» **TASK TO CARRY OUT**: The word "Switch" may appear in lines of the data; say how many such lines there are, with nothing beyond the number.

---- EXTRACTED MATERIAL

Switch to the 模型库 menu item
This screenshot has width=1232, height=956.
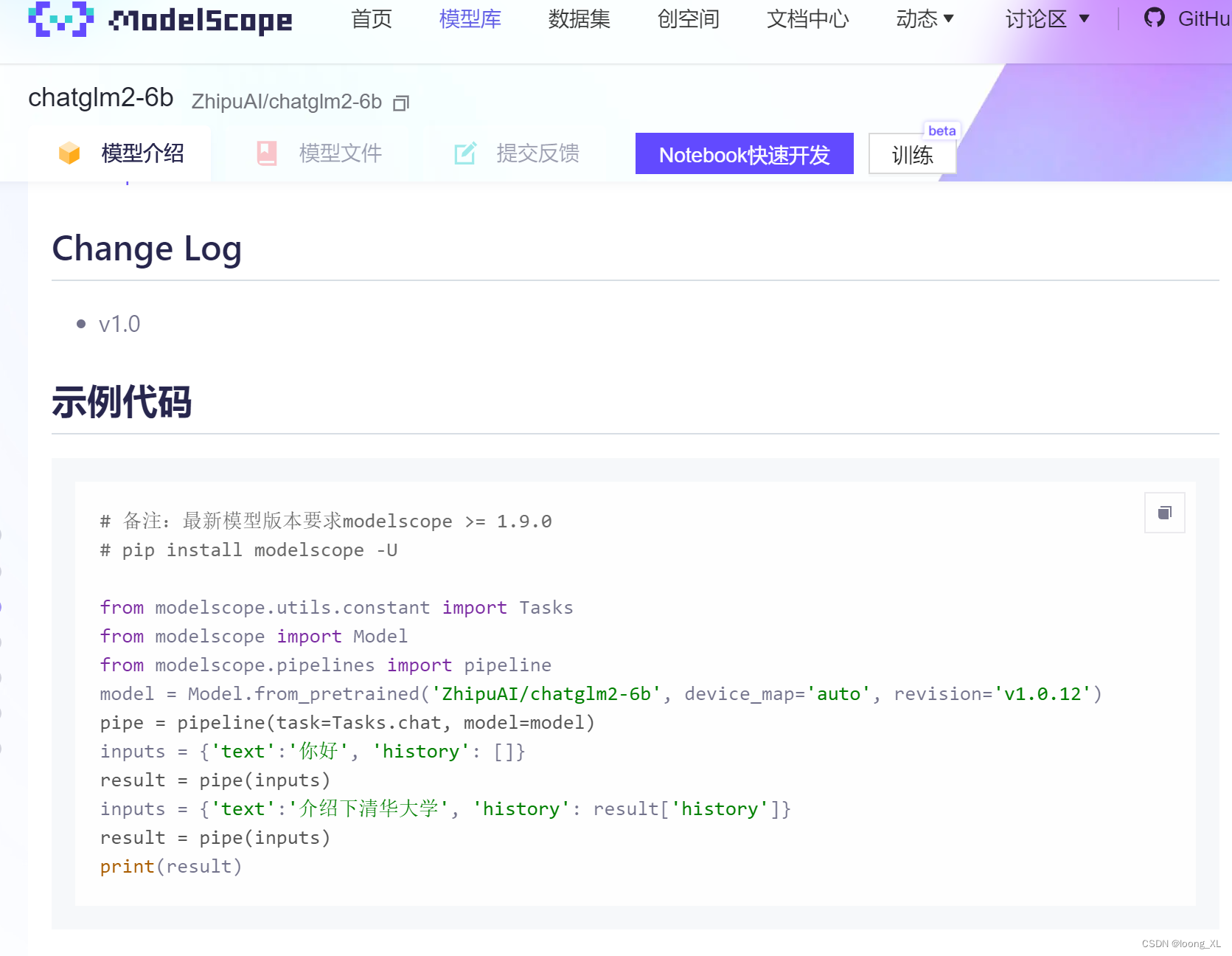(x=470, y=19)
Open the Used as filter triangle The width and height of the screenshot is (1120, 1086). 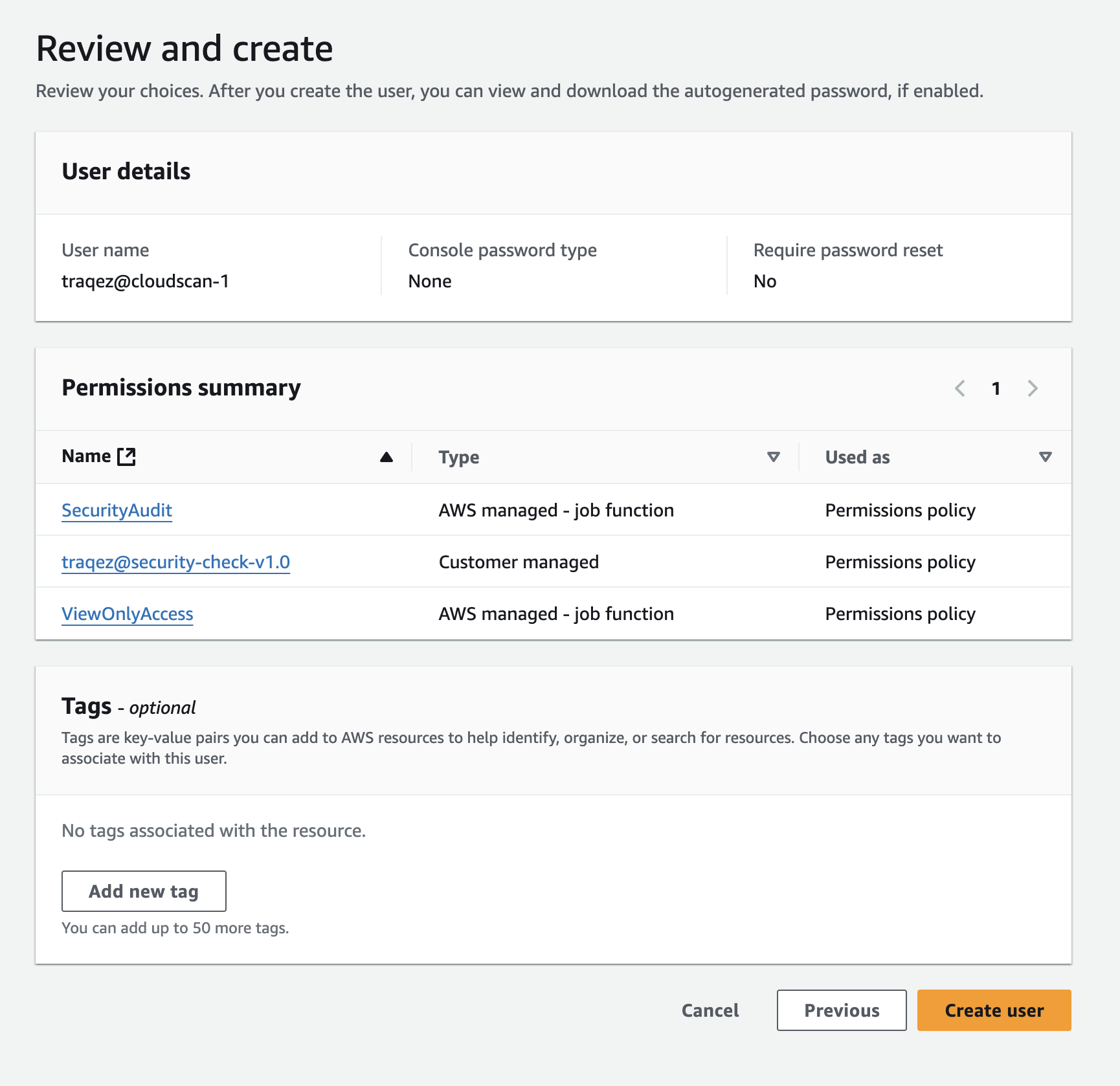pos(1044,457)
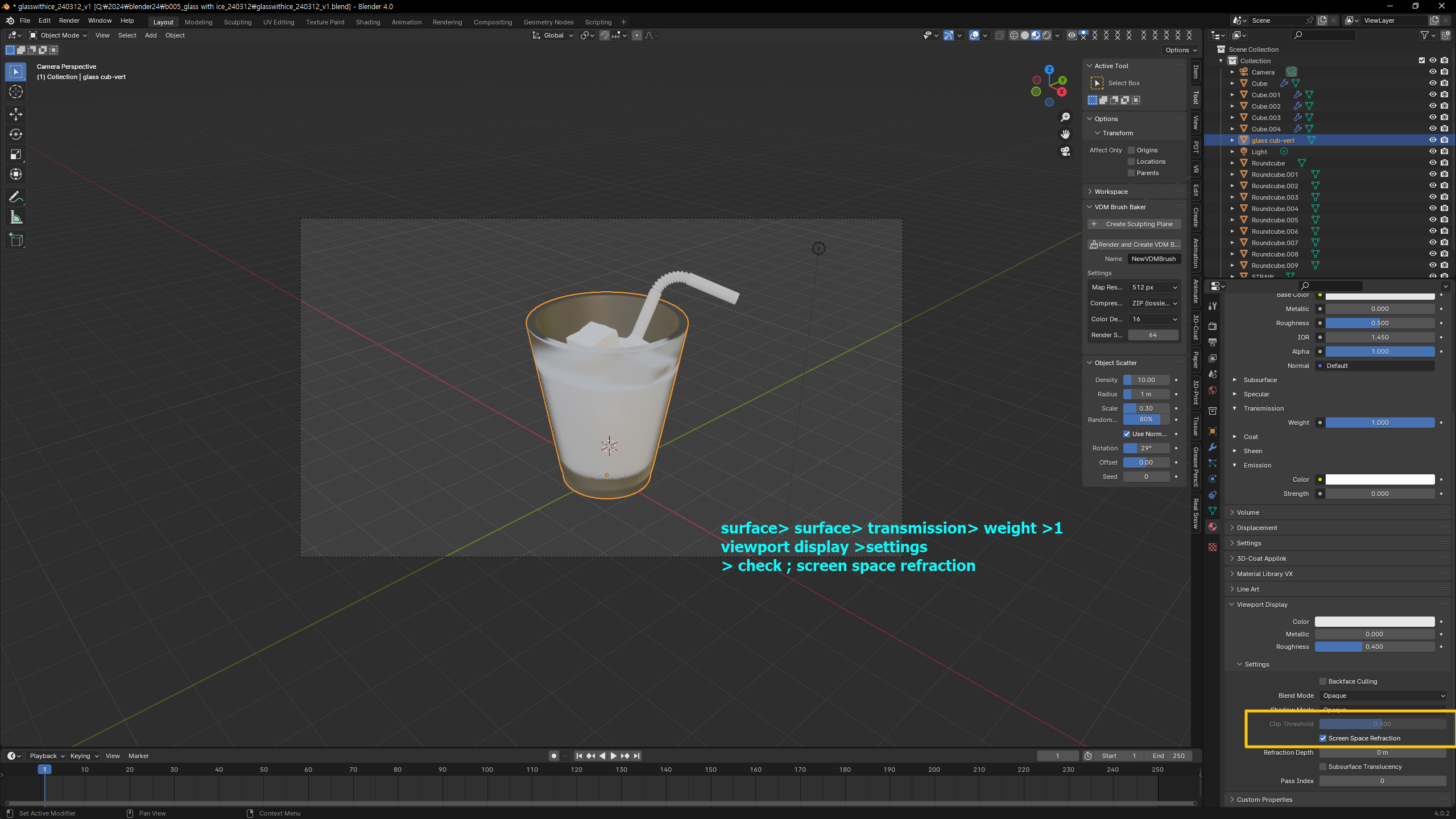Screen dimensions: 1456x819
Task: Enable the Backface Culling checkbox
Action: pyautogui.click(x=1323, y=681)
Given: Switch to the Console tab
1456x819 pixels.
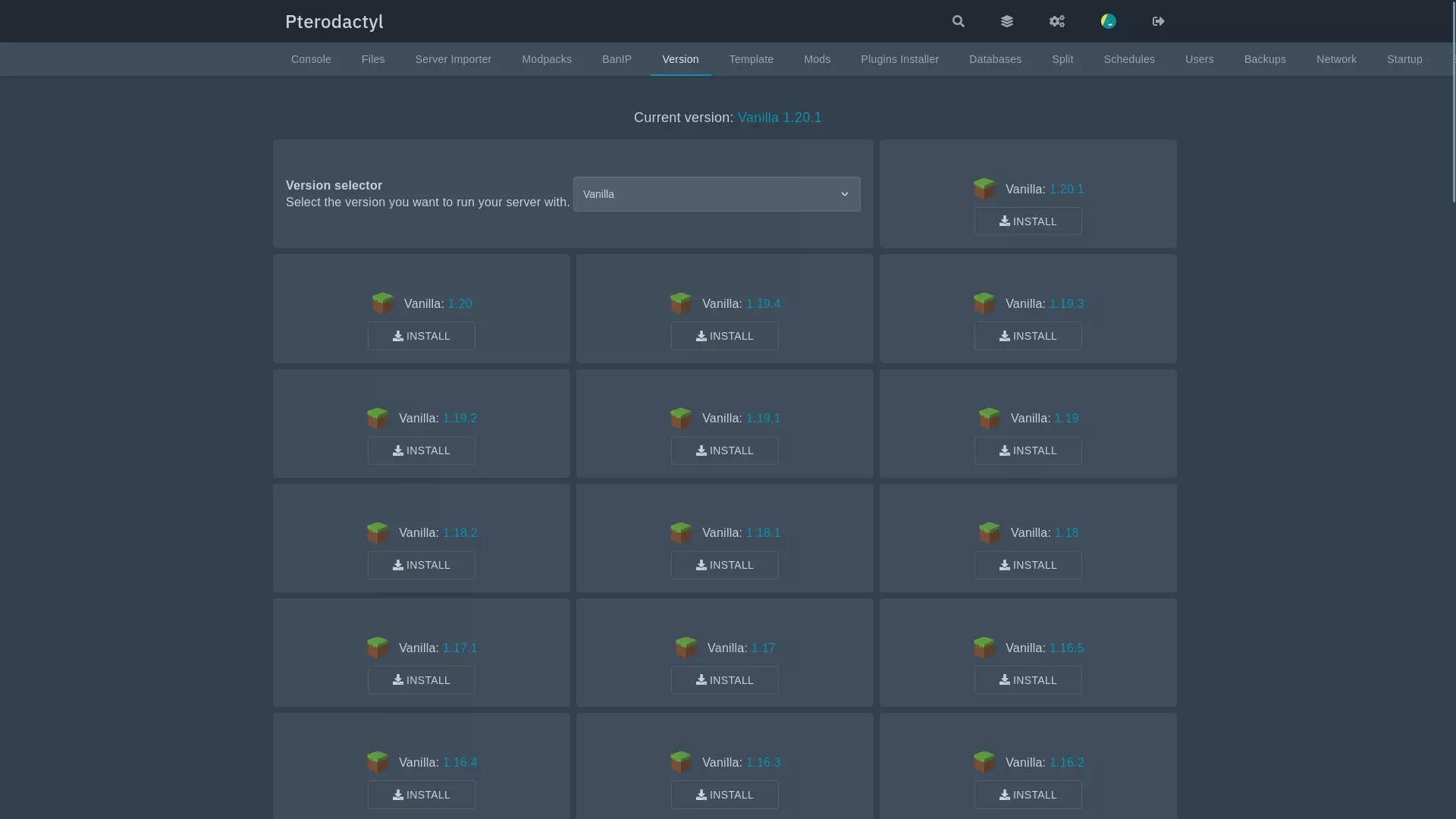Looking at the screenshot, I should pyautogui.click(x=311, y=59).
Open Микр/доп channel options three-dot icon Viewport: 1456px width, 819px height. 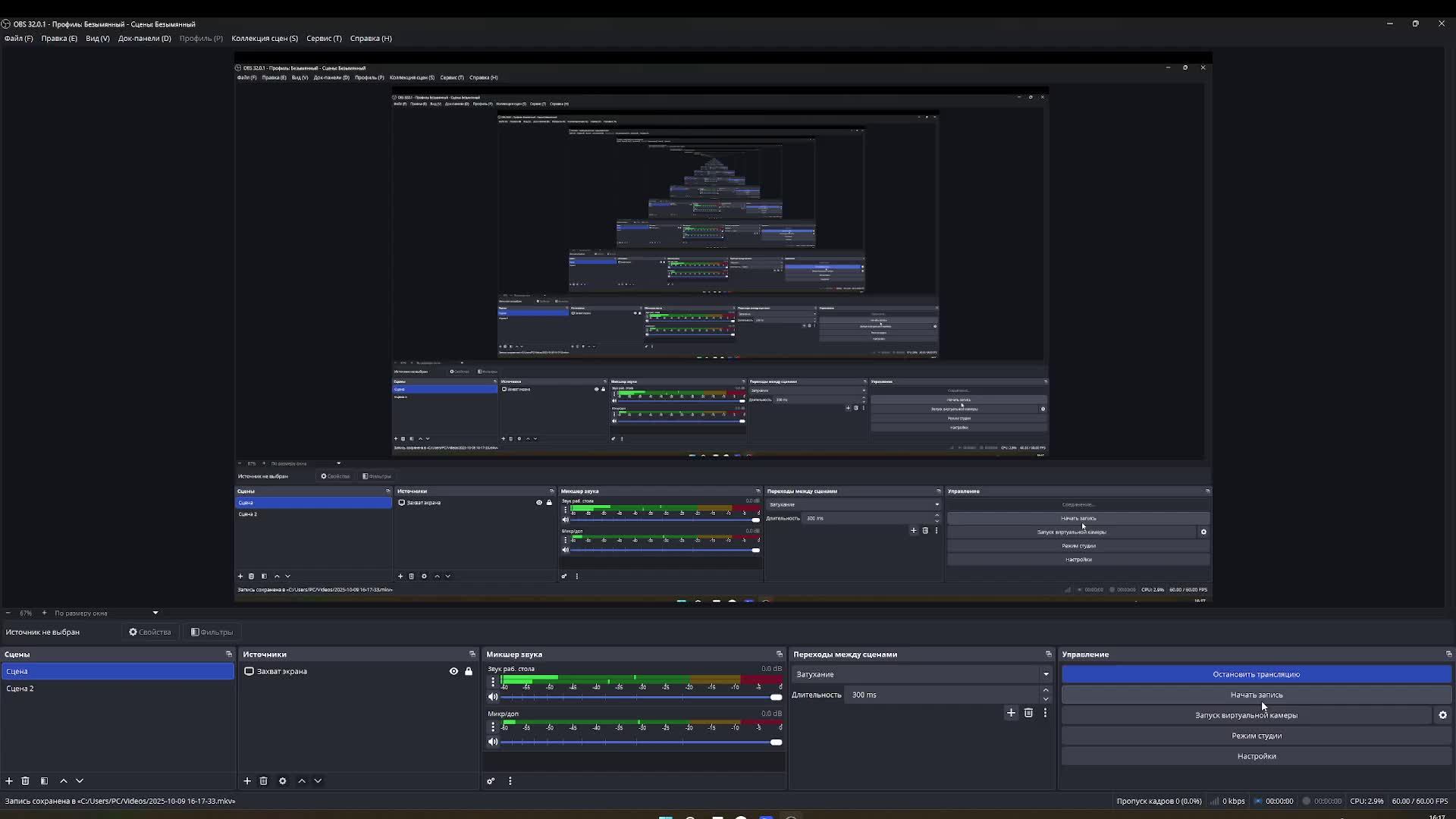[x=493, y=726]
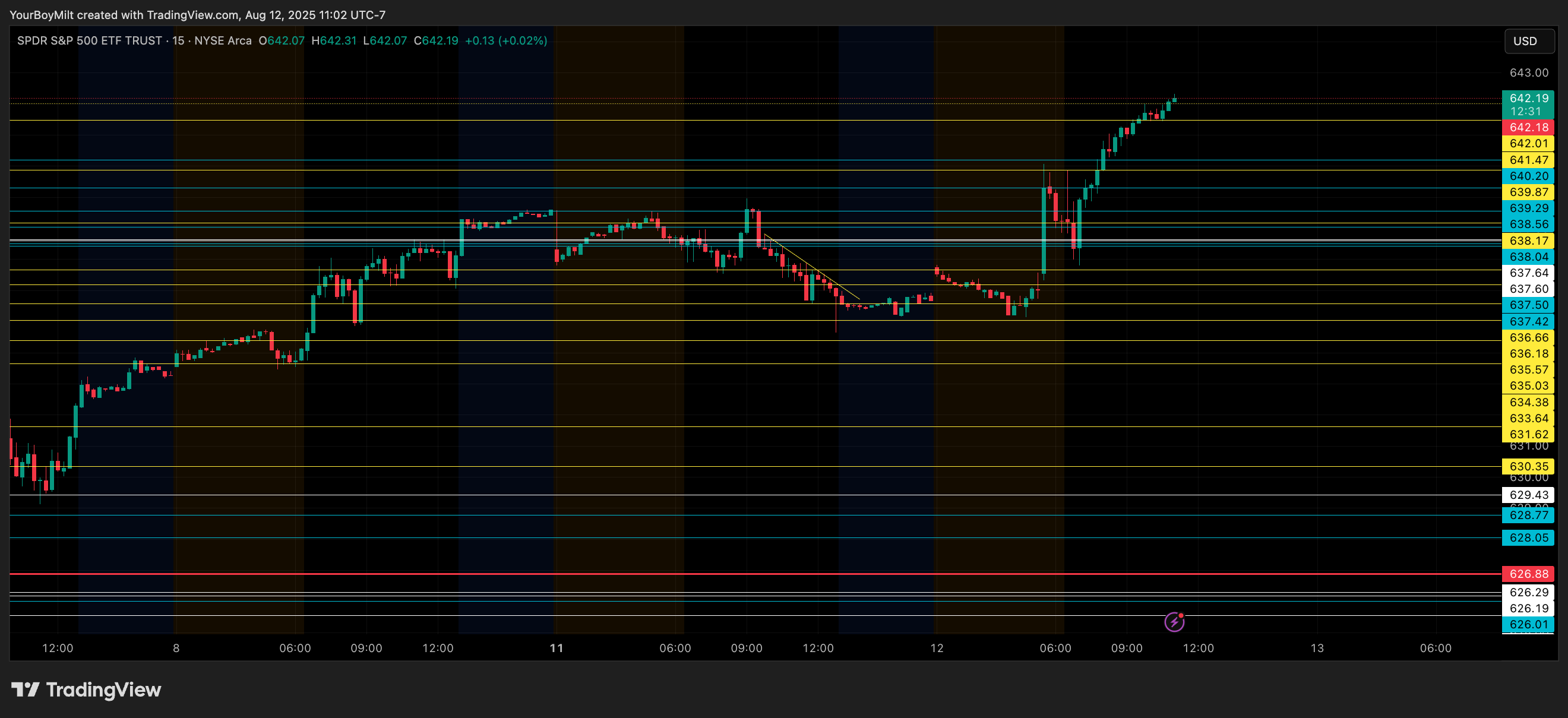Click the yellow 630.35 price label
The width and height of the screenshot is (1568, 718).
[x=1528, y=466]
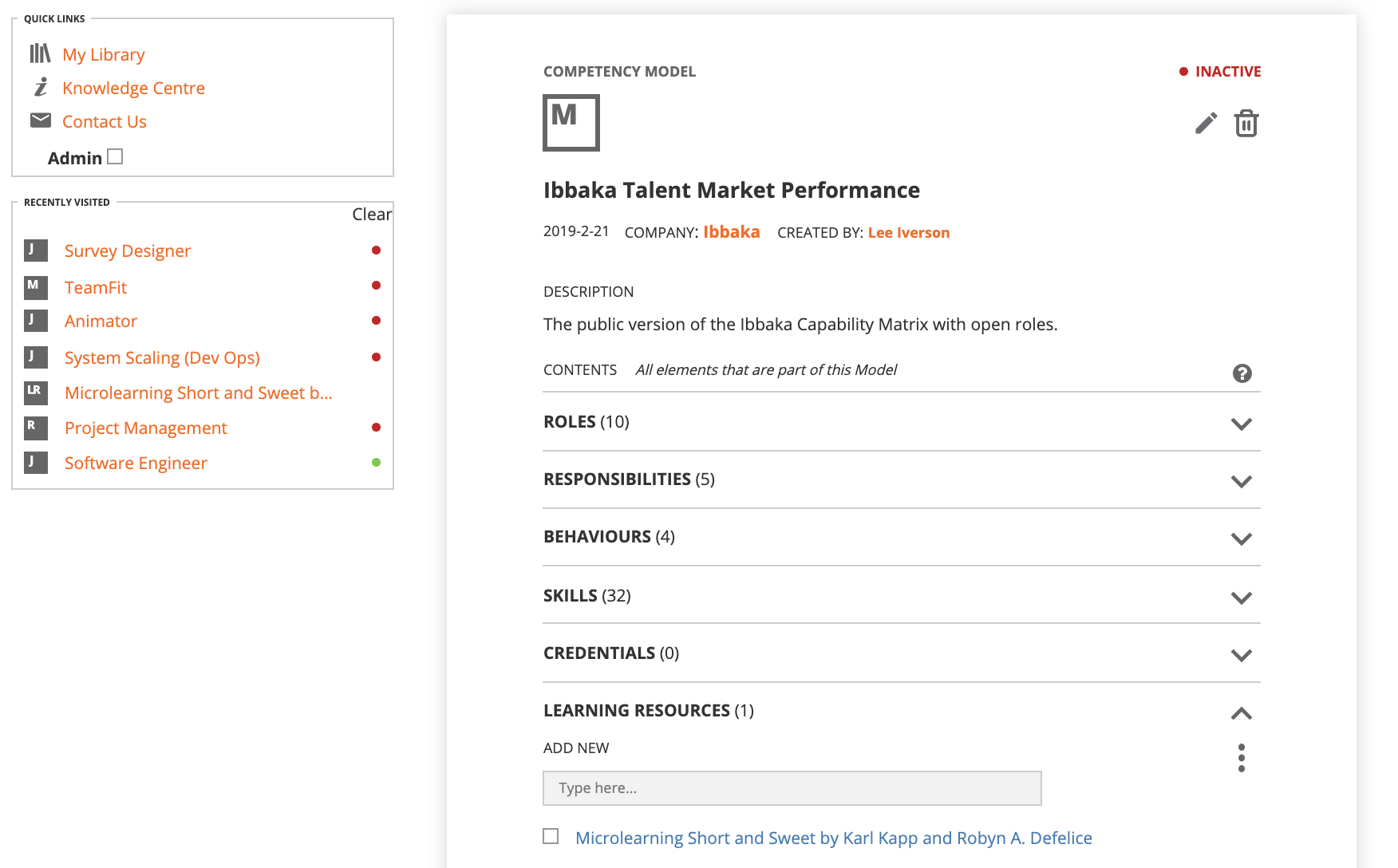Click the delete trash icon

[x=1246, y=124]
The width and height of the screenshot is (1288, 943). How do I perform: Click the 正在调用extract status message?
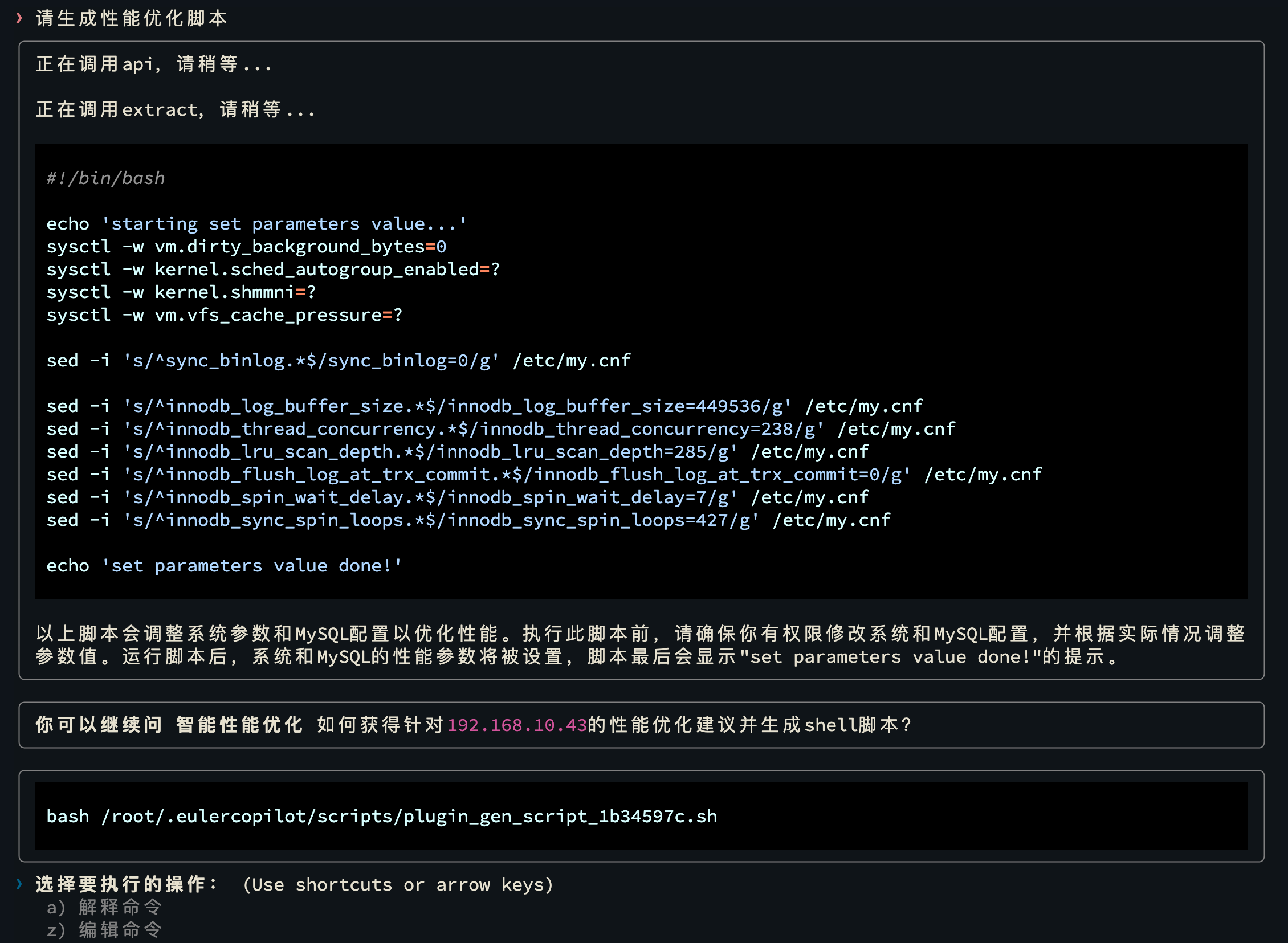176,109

--------

» **TASK SOLUTION**: 2